The Brown Cocktail and the Rosemary Cocktail

Both of these vintage cocktails come from The Old Waldorf-Astoria Bar Book. The Brown was purportedly named for a student from the university of the same name, while the Rosemary’s provenance is explained somewhere else in the book other than with its recipe. Unfortunately, a cursory examination failed to find said explanation, and frankly, a cursory examination is all I have time for at the moment. (*UPDATE* – It was named after a play or show of the same name “with which John Drew and one of Charles Frohman’s best companies helped open the Astoria part of the Old Waldorf-Astoria.” There. Feel better?)
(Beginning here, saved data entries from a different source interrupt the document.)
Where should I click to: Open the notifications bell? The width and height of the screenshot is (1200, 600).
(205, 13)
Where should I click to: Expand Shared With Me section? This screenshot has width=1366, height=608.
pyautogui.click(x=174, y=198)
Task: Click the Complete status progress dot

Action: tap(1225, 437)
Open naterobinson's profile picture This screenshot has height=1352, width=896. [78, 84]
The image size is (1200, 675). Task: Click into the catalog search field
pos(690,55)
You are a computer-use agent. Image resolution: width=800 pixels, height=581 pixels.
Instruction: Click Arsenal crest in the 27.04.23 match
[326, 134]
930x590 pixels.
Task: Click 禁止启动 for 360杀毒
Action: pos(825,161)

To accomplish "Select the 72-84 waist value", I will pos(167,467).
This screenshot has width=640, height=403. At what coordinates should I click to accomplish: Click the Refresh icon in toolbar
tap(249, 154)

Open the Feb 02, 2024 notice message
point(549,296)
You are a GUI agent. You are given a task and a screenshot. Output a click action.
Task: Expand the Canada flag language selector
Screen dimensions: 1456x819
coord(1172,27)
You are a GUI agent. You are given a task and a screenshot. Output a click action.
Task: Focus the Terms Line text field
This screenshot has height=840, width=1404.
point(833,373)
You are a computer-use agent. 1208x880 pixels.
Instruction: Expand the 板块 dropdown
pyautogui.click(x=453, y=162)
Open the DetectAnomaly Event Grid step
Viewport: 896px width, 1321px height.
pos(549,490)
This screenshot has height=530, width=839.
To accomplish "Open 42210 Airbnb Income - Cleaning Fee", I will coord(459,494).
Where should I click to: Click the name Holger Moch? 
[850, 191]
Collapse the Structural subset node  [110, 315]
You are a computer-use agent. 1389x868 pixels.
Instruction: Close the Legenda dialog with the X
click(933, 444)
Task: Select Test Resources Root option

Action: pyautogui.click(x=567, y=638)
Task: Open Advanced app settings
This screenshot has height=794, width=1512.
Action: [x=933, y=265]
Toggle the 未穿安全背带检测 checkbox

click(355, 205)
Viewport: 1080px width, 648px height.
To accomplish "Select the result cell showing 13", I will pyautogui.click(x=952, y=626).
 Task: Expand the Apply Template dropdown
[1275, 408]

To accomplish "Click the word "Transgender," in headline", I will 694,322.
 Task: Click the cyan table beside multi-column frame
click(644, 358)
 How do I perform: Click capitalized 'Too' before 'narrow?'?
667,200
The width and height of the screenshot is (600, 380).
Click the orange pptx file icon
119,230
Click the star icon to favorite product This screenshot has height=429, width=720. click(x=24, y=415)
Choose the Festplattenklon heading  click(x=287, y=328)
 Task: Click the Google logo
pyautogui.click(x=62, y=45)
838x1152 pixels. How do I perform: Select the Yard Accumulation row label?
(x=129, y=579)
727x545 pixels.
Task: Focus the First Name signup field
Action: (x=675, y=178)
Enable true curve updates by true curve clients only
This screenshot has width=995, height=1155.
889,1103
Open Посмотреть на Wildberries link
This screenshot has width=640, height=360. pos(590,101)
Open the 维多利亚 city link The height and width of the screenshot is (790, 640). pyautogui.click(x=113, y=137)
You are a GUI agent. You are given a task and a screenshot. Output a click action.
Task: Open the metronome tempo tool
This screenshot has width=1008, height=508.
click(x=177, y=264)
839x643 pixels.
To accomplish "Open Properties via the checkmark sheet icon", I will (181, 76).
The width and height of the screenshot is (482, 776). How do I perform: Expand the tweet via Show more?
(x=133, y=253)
These are two simple drinks, and almost identical.

The Brown Cocktail:

1/2 whiskey

1/2 French (dry) vermouth

The Rosemary Cocktail:

1/2 bourbon

1/2 French (dry) vermouth

2 dashes orange bitters

Brown and Rosemary Cocktails

They look indistinguishable. While the Rosemary’s recipe specifies bourbon, the Brown’s merely says “whiskey;” I used bourbon for both so as to have a clearer comparison. This was a good example of the added dimensions bitters can bring to a cocktail. The Rosemary is fine as far as cocktails go, but not especially interesting, and the bourbon and vermouth don’t mingle very well. It’s almost as if you are drinking from a glass of each out of two separate straws. The orange bitters in the Brown, meanwhile, seem to knit the two other ingredients’ flavors together, injecting as well a nice little touch of citrus, making the latter drink an altogether more pleasant experience. Three livers for the Rosemary, four for the Brown.